Your goal: The lines below that include "Given" are to be found and copied.

=-=-=-=-=

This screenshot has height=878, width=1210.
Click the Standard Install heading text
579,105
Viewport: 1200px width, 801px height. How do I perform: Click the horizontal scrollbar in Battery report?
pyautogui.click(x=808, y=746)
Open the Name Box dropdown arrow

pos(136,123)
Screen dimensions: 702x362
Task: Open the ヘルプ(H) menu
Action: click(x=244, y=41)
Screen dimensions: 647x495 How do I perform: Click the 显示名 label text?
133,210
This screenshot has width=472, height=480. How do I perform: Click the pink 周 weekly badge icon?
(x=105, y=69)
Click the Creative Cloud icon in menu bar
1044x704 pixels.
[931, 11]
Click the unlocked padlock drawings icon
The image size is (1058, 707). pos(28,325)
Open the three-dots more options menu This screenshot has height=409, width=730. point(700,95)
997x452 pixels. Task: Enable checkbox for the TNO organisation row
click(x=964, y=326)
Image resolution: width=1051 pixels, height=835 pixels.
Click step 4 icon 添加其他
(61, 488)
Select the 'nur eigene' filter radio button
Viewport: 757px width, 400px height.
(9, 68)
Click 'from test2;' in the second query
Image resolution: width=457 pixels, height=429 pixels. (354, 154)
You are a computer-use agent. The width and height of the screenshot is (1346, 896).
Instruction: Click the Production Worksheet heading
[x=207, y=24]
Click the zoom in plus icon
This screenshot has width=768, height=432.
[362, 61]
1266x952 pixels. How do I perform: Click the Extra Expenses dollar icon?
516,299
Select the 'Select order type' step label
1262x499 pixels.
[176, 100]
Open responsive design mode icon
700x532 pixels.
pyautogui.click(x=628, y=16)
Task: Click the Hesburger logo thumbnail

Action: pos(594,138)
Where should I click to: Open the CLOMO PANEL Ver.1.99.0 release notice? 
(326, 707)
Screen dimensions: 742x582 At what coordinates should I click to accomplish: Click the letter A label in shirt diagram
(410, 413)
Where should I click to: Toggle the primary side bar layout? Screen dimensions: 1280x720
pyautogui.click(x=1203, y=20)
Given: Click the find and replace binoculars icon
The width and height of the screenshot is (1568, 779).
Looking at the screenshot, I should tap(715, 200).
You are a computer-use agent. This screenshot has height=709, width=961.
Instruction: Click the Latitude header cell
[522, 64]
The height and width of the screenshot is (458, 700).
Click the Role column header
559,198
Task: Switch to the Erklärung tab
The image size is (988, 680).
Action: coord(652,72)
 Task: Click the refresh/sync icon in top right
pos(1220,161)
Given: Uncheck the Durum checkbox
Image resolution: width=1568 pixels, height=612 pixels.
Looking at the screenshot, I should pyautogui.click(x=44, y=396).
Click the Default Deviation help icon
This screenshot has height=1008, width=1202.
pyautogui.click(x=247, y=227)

=-=-=-=-=

Solution to the problem:
Given: Click the find and replace binoculars icon
Given: Uncheck the Durum checkbox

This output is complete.